Work to be completed → Pictures excluded, please retype exactly the lines from the start of the data through the line that contains "Task: Click the Christian Dior lot title", both ends kept, and nothing beyond them.
###
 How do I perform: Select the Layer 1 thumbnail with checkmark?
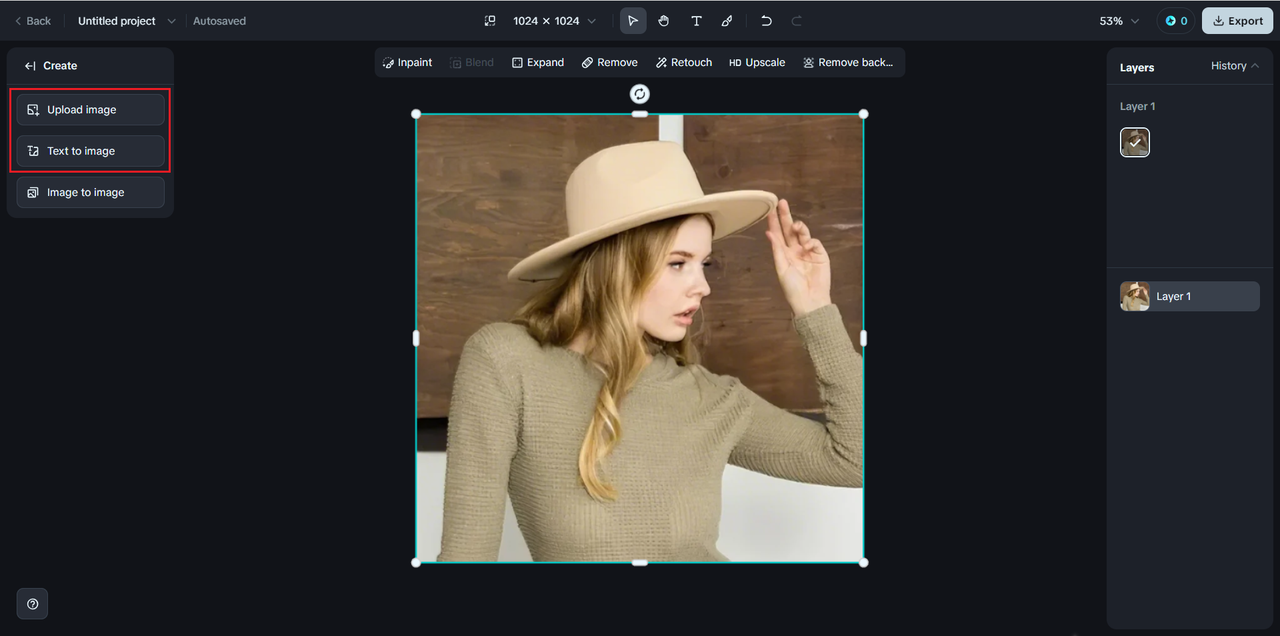1135,143
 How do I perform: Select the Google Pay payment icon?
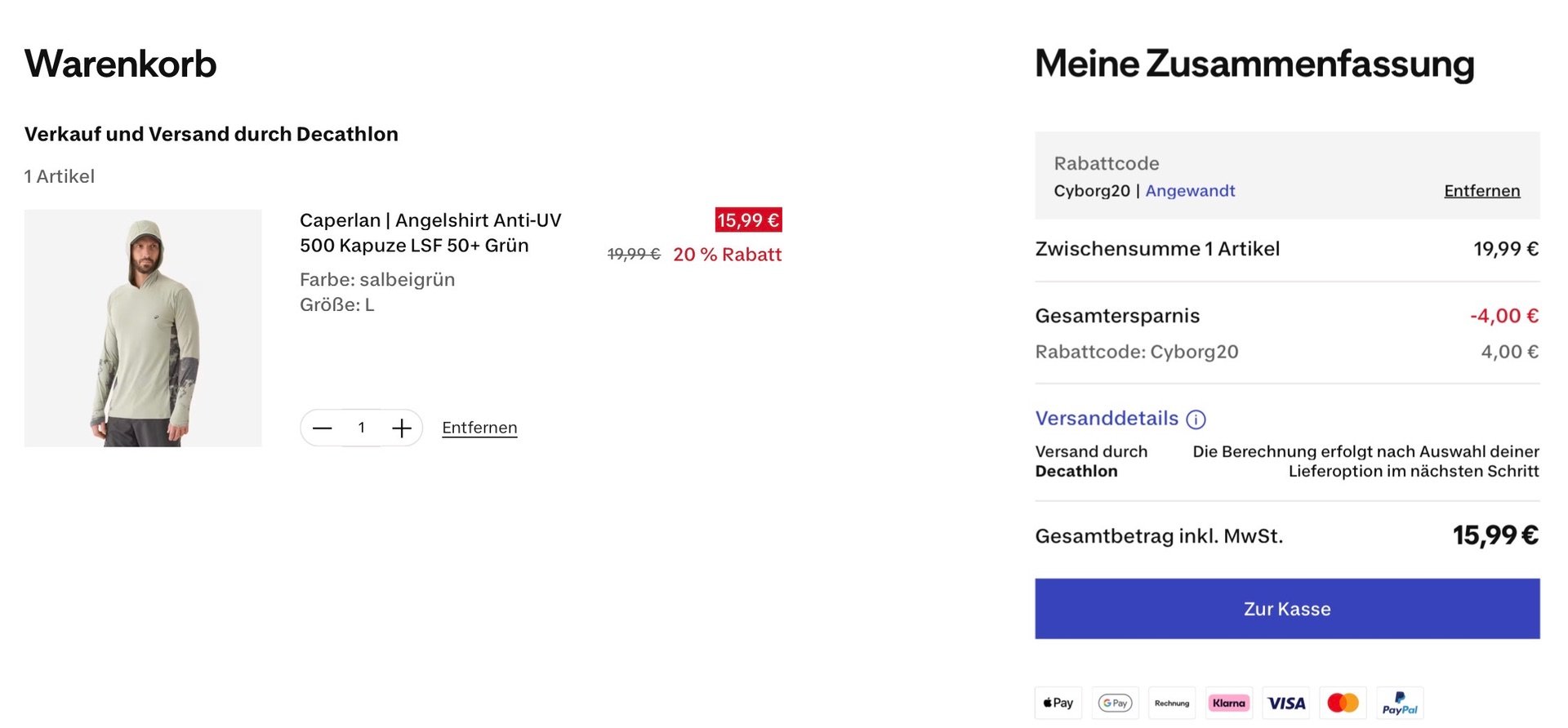1116,703
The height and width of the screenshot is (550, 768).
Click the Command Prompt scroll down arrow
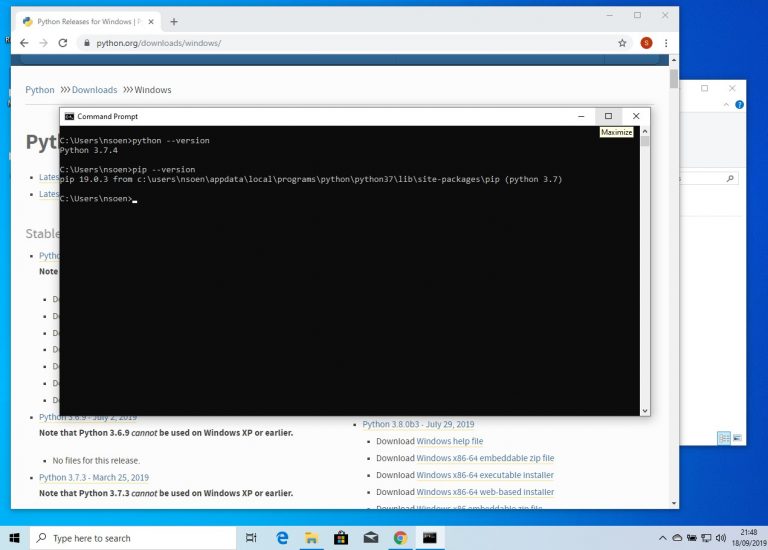(645, 410)
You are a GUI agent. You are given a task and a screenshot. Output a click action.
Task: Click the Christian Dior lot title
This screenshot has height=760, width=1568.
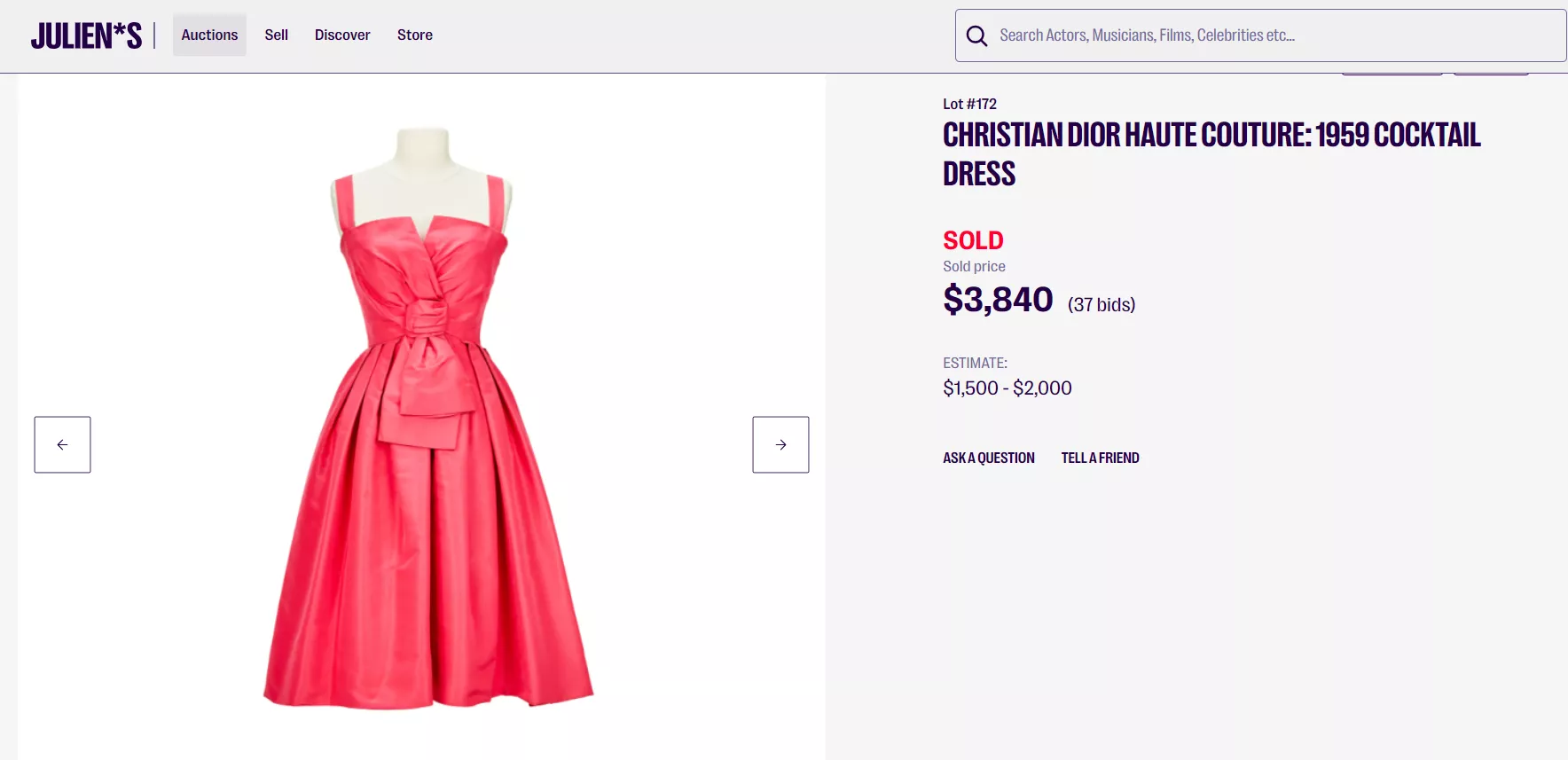tap(1211, 153)
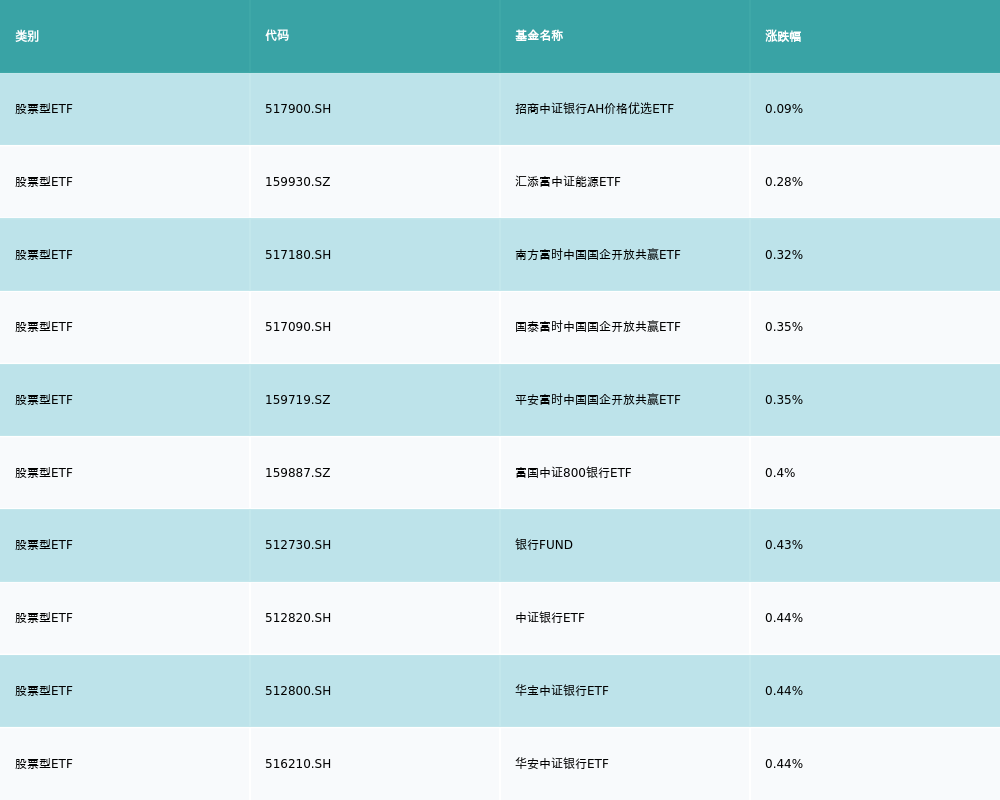Click the 0.28% change value
The image size is (1000, 800).
point(783,182)
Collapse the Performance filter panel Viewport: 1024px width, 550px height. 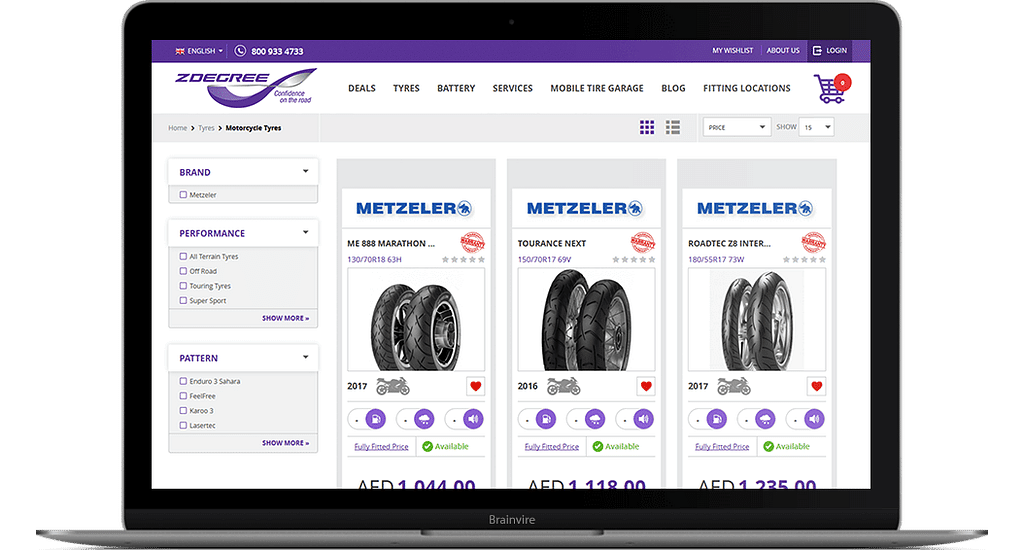pyautogui.click(x=305, y=233)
###
Task answer →
 How do I perform: Select the Layer 1 thumbnail with checkmark?
1135,143
 How do I perform: Select the Google Pay payment icon?
1116,703
The height and width of the screenshot is (550, 768).
Click the Command Prompt scroll down arrow
(645, 410)
You are a GUI agent. You are given a task and a screenshot. Output a click action.
Task: Click the Christian Dior lot title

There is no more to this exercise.